Lacoste sold to Swiss investors

The majority shareholders in Lacoste SA, the French apparel company known for its circular knitted piquet polo shirts and accessories decorated with a crocodile logo are selling to Swiss investors.

8th November 2012

Knitting Industry
 |  Troyes

Knitwear, Knitted Outerwear, Sports/​Activewear

According to a Wall Street Journal report today, the move comes following a family feud that is set to end an 80-year French history of the iconic label. Lacoste still knits a lot of its own products in France including circular knitted fabrics from a plant of 50 or so machines in Troyes, the well known French knitting town.

The company also runs a small plant of Shima Seiki SWG-X Wholegarment machines which it invested in relatively recently to produce high quality fine gauge crocodile adorned knitwear.

Chairwoman Sophie Lacoste Dournel and a group of family shareholders are said to have announced on Wednesday with great sadness, that they plan to sell their stake in Lacoste to Groupe Maus Frères SA of Switzerland..

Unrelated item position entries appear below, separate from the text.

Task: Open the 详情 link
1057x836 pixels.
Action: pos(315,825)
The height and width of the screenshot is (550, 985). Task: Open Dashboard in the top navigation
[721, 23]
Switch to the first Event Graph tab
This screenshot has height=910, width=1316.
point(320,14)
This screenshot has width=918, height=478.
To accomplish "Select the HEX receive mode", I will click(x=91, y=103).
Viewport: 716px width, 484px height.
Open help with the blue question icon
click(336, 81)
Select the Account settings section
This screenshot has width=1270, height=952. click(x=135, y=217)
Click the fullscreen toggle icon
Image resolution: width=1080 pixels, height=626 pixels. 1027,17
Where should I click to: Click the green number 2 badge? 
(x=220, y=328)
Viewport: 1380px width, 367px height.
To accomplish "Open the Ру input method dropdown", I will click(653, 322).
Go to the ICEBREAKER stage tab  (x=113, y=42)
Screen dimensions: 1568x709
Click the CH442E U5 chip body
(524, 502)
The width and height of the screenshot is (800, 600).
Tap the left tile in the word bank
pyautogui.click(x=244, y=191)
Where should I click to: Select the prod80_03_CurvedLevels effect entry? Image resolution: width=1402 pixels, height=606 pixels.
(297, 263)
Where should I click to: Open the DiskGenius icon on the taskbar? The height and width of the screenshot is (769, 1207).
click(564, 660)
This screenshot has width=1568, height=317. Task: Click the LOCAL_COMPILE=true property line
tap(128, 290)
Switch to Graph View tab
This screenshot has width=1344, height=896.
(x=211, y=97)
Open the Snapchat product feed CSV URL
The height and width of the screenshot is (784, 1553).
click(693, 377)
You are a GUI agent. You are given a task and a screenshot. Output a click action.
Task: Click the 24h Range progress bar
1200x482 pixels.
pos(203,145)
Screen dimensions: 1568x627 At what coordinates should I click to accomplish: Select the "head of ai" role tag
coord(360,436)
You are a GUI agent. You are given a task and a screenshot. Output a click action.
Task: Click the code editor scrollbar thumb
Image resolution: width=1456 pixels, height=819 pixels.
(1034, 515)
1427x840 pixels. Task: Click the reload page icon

According to the report, the move is the latest episode in a rift between two generations of Lacoste's founding family, after Ms. Lacoste Dournel was voted head of the privately owned apparel company in September, effectively ousting her father Michel Lacoste from the position he had held since 2005.

The row is said to have led Mr. Lacoste to publicly criticize his daughter, who has served on the Lacoste board for about seven years.

Citing an unsustainable situation via the French press, Mr. Lacoste and other family shareholders agreed last month to sell their 30.3% stake in the firm to Maus, which already owned 35% of the apparel company through its licensing business, the report said.

The proposed deal, The Wall Street Journal said,  valued Lacoste at between €1 billion and €1.25 billion, or about $1.28 billion and $1.6 billion, and gave Ms. Lacoste Dournel and her group the option of either buying out the entire company at the highest price offered by the Swiss firm, or selling their stake under the same terms as her father's group.